The researchers found that chia gel has good water-binding and oil-holding capacity, viscosity, emulsion activity, and a freeze-thaw ability that is comparable to guar gum and gelatin — two common current food ingredients used in baked goods and sauces, according to a news release.

Guar gum, the fiber from the seed of a guar plant, is in many gluten-free foods, and it’s used to thicken, stabilize, suspend, and bind different agents. In India, for thousands of years, guar beans have been harvested for cattle feed and humans. Doctors will sometimes prescribe gaur gum to alleviate symptoms of irritable bowel syndrome or Crohn’s disease because it can be used as a laxative. According to Live Science, guar gum decreases the body’s level of LDL, also known as bad cholesterol.

While guar beans in their natural state might be good for you, some health experts believe that when it’s over-processed, guar gum can reduce the amount of absorption of important vitamins and minerals in the body. However, none of these claims have been scientifically proven.

Gelatin on the other hand is animal-derived, so chia seeds would be a positive change for animal and vegetarian activists. It’s made from the hydrolysis of collagen obtained from animal protein, such as beef and pork. It’s found in foods like Jell-O and Twinkies, which can cause a problem for those who adhere to no beef or pork diets. By cutting out animal gelatin, the food industry would be able to reduce the negative effect on the animal industry.

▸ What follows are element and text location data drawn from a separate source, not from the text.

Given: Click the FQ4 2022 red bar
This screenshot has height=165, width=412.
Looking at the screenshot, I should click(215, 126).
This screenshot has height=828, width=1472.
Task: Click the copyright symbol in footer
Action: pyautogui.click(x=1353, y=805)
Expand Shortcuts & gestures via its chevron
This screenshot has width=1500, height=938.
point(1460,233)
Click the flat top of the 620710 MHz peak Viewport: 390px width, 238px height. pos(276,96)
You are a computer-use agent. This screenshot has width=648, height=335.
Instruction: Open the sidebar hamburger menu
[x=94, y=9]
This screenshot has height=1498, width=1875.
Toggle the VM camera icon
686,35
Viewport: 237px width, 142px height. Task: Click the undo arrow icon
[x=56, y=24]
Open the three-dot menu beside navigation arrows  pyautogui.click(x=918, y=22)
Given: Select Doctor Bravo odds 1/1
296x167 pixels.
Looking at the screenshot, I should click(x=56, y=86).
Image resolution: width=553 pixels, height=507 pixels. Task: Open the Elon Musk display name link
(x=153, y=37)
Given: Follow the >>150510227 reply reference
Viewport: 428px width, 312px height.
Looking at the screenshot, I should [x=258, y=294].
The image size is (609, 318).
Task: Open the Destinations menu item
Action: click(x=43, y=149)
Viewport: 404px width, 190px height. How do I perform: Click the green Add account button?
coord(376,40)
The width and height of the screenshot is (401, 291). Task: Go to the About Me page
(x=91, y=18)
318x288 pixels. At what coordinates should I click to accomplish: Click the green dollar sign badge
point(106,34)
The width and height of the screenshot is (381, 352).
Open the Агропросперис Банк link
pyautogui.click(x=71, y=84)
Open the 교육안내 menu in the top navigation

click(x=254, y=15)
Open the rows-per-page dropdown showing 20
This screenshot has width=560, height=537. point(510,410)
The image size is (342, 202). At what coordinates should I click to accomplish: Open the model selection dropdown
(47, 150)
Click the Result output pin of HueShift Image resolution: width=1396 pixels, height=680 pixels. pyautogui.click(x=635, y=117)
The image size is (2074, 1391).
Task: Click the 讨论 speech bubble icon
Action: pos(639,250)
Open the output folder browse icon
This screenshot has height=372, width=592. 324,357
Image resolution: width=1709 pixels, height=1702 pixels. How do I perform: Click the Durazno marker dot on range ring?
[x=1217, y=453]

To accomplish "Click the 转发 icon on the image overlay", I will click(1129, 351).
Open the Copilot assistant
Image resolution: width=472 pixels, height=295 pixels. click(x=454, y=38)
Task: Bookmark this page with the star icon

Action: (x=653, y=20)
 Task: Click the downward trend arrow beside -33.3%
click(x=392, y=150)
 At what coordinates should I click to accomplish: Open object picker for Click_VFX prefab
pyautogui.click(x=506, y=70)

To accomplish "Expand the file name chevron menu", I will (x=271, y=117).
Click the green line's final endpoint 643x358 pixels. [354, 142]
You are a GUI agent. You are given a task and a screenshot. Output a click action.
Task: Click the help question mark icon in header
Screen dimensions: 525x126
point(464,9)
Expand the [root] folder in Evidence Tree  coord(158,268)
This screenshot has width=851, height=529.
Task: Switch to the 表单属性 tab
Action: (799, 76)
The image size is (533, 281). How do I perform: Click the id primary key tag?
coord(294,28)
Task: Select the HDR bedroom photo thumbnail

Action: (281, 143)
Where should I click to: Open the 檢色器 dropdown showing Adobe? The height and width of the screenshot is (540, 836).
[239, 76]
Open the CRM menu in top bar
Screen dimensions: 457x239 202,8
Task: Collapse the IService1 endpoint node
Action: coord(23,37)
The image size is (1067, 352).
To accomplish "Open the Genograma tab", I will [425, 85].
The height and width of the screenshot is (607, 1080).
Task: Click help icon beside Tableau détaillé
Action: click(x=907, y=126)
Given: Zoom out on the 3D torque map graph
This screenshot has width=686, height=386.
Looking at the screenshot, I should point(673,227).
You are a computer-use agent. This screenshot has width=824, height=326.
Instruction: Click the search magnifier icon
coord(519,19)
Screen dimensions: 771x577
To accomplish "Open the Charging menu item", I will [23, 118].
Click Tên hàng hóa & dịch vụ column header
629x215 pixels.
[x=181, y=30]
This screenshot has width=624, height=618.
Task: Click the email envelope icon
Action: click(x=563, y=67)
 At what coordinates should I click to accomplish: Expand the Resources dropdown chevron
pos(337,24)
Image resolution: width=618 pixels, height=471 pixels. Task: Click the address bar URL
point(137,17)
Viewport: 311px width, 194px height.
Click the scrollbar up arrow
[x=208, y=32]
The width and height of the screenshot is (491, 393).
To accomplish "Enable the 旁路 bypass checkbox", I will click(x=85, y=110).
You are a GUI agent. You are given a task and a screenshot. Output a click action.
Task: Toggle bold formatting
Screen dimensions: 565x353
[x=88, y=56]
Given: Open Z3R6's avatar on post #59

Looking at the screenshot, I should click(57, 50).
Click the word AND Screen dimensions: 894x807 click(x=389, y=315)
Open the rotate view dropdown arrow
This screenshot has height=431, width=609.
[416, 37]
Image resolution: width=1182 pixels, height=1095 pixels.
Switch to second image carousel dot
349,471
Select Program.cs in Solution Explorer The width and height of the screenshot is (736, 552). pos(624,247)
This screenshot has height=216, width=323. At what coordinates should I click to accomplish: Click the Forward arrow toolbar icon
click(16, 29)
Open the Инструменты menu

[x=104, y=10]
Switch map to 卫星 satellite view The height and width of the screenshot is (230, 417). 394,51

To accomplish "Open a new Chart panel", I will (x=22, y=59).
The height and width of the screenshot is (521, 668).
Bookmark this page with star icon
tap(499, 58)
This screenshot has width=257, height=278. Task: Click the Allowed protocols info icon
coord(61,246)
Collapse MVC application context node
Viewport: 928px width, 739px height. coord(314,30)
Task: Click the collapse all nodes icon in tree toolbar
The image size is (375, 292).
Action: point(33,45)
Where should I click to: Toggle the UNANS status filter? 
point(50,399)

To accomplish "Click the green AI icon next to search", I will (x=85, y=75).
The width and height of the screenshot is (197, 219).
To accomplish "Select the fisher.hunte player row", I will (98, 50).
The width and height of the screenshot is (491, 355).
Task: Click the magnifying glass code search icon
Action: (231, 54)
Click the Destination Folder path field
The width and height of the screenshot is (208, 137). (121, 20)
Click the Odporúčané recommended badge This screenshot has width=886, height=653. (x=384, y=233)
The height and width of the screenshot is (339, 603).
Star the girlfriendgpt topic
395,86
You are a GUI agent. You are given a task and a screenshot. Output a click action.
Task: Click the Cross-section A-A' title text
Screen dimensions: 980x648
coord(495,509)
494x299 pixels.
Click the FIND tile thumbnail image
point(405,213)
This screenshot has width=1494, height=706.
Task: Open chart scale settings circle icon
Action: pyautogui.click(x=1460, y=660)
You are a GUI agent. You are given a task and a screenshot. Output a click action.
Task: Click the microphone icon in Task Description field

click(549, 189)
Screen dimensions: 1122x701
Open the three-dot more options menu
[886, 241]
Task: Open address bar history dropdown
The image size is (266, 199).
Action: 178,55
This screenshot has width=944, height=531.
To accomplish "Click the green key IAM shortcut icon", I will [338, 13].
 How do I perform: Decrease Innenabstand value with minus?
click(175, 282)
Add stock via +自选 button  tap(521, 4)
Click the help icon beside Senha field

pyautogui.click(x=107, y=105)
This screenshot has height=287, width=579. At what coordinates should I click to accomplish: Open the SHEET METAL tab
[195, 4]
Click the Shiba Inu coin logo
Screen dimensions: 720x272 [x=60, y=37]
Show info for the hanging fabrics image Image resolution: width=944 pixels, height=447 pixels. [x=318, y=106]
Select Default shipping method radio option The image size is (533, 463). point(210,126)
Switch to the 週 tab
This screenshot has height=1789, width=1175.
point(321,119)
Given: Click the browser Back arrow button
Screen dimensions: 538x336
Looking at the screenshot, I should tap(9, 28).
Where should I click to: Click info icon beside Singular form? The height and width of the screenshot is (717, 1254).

Vegan gels are now made using agar, carrageen, or vegetable gum. There isn’t much information as to how the food industry would cook or use these on a broader scare. It might be beneficial though since chia seeds do offer a number of health benefits such as more protein, calcium, iron, and potassium. They can also last much longer than other gels and have a high antioxidant content.

However, more research and testing needs to be conducted before the food industry will allow their existing additives to be replaced.